**SUPPLIED MATERIAL:**
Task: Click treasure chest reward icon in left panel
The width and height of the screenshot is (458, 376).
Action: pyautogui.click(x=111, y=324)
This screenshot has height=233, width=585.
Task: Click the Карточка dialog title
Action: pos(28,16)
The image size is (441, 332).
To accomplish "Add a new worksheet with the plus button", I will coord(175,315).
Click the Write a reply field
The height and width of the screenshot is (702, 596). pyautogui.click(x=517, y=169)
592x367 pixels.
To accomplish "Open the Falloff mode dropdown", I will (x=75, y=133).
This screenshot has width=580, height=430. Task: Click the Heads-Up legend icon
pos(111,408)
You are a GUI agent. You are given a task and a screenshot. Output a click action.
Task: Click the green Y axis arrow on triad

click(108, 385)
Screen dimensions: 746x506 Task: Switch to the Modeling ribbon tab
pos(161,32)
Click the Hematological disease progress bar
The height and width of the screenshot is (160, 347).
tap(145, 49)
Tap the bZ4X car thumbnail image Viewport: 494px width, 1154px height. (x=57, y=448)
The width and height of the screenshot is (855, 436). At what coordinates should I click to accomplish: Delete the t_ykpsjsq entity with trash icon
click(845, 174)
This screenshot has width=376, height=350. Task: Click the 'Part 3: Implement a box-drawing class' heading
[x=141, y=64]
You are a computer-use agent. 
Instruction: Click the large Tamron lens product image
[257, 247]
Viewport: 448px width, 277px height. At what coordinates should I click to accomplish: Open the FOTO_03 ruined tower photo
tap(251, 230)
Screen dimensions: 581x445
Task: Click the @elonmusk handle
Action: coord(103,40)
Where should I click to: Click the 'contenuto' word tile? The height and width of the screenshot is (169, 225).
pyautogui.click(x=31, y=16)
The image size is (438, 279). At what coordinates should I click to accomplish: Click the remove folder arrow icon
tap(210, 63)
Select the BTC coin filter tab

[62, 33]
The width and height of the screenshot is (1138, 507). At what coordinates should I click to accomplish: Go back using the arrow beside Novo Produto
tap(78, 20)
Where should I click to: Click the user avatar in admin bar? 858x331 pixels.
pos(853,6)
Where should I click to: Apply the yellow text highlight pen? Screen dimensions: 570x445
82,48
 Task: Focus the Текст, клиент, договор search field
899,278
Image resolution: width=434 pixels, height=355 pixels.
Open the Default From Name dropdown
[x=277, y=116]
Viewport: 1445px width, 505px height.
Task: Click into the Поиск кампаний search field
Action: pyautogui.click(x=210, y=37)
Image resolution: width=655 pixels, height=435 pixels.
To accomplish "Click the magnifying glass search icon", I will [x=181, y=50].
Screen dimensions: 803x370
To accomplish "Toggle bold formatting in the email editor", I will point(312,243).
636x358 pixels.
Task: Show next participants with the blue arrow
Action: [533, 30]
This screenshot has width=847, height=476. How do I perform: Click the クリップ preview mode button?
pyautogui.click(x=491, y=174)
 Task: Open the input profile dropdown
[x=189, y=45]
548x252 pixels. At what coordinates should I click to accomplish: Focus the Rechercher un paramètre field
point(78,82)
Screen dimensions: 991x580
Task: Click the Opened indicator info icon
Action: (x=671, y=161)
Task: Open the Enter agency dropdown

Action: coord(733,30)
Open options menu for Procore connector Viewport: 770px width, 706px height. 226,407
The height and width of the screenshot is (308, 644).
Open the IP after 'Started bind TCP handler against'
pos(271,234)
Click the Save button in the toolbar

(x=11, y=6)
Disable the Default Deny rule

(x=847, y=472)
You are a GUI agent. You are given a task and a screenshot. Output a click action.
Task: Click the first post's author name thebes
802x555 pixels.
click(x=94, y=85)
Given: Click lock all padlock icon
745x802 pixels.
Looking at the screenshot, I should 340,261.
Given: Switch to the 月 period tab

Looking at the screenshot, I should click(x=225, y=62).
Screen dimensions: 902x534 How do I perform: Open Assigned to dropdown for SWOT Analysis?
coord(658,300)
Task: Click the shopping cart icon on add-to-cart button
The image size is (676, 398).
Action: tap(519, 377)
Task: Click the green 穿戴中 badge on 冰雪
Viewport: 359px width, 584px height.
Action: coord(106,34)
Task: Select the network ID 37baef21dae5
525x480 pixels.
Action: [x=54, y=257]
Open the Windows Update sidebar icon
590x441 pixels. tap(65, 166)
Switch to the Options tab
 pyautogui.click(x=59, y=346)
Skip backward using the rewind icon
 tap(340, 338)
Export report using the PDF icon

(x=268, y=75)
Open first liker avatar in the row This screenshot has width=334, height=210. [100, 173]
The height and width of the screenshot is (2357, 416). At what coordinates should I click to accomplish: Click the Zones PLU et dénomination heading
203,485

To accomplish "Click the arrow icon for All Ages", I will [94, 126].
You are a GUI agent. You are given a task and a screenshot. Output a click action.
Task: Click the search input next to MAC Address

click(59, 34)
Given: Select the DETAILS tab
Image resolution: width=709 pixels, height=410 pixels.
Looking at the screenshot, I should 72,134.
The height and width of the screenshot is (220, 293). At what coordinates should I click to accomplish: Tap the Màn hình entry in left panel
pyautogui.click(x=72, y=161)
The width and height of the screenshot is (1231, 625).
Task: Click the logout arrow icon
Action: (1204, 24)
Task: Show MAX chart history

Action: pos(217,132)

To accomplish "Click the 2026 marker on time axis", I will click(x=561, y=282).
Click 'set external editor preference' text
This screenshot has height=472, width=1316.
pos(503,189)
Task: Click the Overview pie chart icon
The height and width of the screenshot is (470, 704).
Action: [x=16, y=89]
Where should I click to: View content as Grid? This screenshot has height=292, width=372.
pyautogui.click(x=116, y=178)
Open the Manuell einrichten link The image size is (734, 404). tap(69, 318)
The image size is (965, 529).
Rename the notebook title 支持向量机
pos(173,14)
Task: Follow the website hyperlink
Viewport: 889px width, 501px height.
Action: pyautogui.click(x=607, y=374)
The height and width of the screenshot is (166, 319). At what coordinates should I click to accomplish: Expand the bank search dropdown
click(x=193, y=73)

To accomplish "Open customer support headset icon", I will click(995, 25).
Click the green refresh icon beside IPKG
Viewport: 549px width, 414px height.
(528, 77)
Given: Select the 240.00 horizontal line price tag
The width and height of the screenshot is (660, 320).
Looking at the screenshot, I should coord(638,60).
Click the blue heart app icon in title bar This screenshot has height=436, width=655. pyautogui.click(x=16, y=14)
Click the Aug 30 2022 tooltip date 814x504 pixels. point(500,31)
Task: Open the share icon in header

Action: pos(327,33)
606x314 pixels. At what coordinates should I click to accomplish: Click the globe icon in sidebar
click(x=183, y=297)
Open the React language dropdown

**WHAT YOU NEED TO DO:**
Each line above must be reproduced exactly as it stands.

**RESPONSE TO THIS EXERCISE:**
Task: Click treasure chest reward icon in left panel
The width and height of the screenshot is (458, 376).
Action: pyautogui.click(x=111, y=324)
This screenshot has height=233, width=585.
Task: Click the Карточка dialog title
Action: pos(28,16)
The image size is (441, 332).
To accomplish "Add a new worksheet with the plus button", I will coord(175,315).
Click the Write a reply field
The height and width of the screenshot is (702, 596). pyautogui.click(x=517, y=169)
592x367 pixels.
To accomplish "Open the Falloff mode dropdown", I will (x=75, y=133).
This screenshot has width=580, height=430. Task: Click the Heads-Up legend icon
pos(111,408)
You are a GUI agent. You are given a task and a screenshot. Output a click action.
Task: Click the green Y axis arrow on triad

click(108, 385)
Screen dimensions: 746x506 Task: Switch to the Modeling ribbon tab
pos(161,32)
Click the Hematological disease progress bar
The height and width of the screenshot is (160, 347).
tap(145, 49)
Tap the bZ4X car thumbnail image Viewport: 494px width, 1154px height. (x=57, y=448)
The width and height of the screenshot is (855, 436). At what coordinates should I click to accomplish: Delete the t_ykpsjsq entity with trash icon
click(845, 174)
This screenshot has width=376, height=350. Task: Click the 'Part 3: Implement a box-drawing class' heading
[x=141, y=64]
You are a computer-use agent. 
Instruction: Click the large Tamron lens product image
[257, 247]
Viewport: 448px width, 277px height. At what coordinates should I click to accomplish: Open the FOTO_03 ruined tower photo
tap(251, 230)
Screen dimensions: 581x445
Task: Click the @elonmusk handle
Action: coord(103,40)
Where should I click to: Click the 'contenuto' word tile? The height and width of the screenshot is (169, 225).
pyautogui.click(x=31, y=16)
The image size is (438, 279). At what coordinates should I click to accomplish: Click the remove folder arrow icon
tap(210, 63)
Select the BTC coin filter tab

[62, 33]
The width and height of the screenshot is (1138, 507). At what coordinates should I click to accomplish: Go back using the arrow beside Novo Produto
tap(78, 20)
Where should I click to: Click the user avatar in admin bar? 858x331 pixels.
pos(853,6)
Where should I click to: Apply the yellow text highlight pen? Screen dimensions: 570x445
82,48
 Task: Focus the Текст, клиент, договор search field
899,278
Image resolution: width=434 pixels, height=355 pixels.
Open the Default From Name dropdown
[x=277, y=116]
Viewport: 1445px width, 505px height.
Task: Click into the Поиск кампаний search field
Action: pyautogui.click(x=210, y=37)
Image resolution: width=655 pixels, height=435 pixels.
To accomplish "Click the magnifying glass search icon", I will [x=181, y=50].
Screen dimensions: 803x370
To accomplish "Toggle bold formatting in the email editor", I will point(312,243).
636x358 pixels.
Task: Show next participants with the blue arrow
Action: [533, 30]
This screenshot has width=847, height=476. How do I perform: Click the クリップ preview mode button?
pyautogui.click(x=491, y=174)
 Task: Open the input profile dropdown
[x=189, y=45]
548x252 pixels. At what coordinates should I click to accomplish: Focus the Rechercher un paramètre field
point(78,82)
Screen dimensions: 991x580
Task: Click the Opened indicator info icon
Action: (x=671, y=161)
Task: Open the Enter agency dropdown

Action: coord(733,30)
Open options menu for Procore connector Viewport: 770px width, 706px height. 226,407
The height and width of the screenshot is (308, 644).
Open the IP after 'Started bind TCP handler against'
pos(271,234)
Click the Save button in the toolbar

(x=11, y=6)
Disable the Default Deny rule

(x=847, y=472)
You are a GUI agent. You are given a task and a screenshot. Output a click action.
Task: Click the first post's author name thebes
802x555 pixels.
click(x=94, y=85)
Given: Click lock all padlock icon
745x802 pixels.
Looking at the screenshot, I should 340,261.
Given: Switch to the 月 period tab

Looking at the screenshot, I should click(x=225, y=62).
Screen dimensions: 902x534 How do I perform: Open Assigned to dropdown for SWOT Analysis?
coord(658,300)
Task: Click the shopping cart icon on add-to-cart button
The image size is (676, 398).
Action: tap(519, 377)
Task: Click the green 穿戴中 badge on 冰雪
Viewport: 359px width, 584px height.
Action: coord(106,34)
Task: Select the network ID 37baef21dae5
525x480 pixels.
Action: [x=54, y=257]
Open the Windows Update sidebar icon
590x441 pixels. tap(65, 166)
Switch to the Options tab
 pyautogui.click(x=59, y=346)
Skip backward using the rewind icon
 tap(340, 338)
Export report using the PDF icon

(x=268, y=75)
Open first liker avatar in the row This screenshot has width=334, height=210. [100, 173]
The height and width of the screenshot is (2357, 416). At what coordinates should I click to accomplish: Click the Zones PLU et dénomination heading
203,485

To accomplish "Click the arrow icon for All Ages", I will [94, 126].
You are a GUI agent. You are given a task and a screenshot. Output a click action.
Task: Click the search input next to MAC Address

click(59, 34)
Given: Select the DETAILS tab
Image resolution: width=709 pixels, height=410 pixels.
Looking at the screenshot, I should 72,134.
The height and width of the screenshot is (220, 293). At what coordinates should I click to accomplish: Tap the Màn hình entry in left panel
pyautogui.click(x=72, y=161)
The width and height of the screenshot is (1231, 625).
Task: Click the logout arrow icon
Action: (1204, 24)
Task: Show MAX chart history

Action: pos(217,132)

To accomplish "Click the 2026 marker on time axis", I will click(x=561, y=282).
Click 'set external editor preference' text
This screenshot has height=472, width=1316.
pos(503,189)
Task: Click the Overview pie chart icon
The height and width of the screenshot is (470, 704).
Action: [x=16, y=89]
Where should I click to: View content as Grid? This screenshot has height=292, width=372.
pyautogui.click(x=116, y=178)
Open the Manuell einrichten link The image size is (734, 404). tap(69, 318)
The image size is (965, 529).
Rename the notebook title 支持向量机
pos(173,14)
Task: Follow the website hyperlink
Viewport: 889px width, 501px height.
Action: pyautogui.click(x=607, y=374)
The height and width of the screenshot is (166, 319). At what coordinates should I click to accomplish: Expand the bank search dropdown
click(x=193, y=73)

To accomplish "Open customer support headset icon", I will click(995, 25).
Click the green refresh icon beside IPKG
Viewport: 549px width, 414px height.
(528, 77)
Given: Select the 240.00 horizontal line price tag
The width and height of the screenshot is (660, 320).
Looking at the screenshot, I should coord(638,60).
Click the blue heart app icon in title bar This screenshot has height=436, width=655. pyautogui.click(x=16, y=14)
Click the Aug 30 2022 tooltip date 814x504 pixels. point(500,31)
Task: Open the share icon in header

Action: pos(327,33)
606x314 pixels. At what coordinates should I click to accomplish: Click the globe icon in sidebar
click(x=183, y=297)
Open the React language dropdown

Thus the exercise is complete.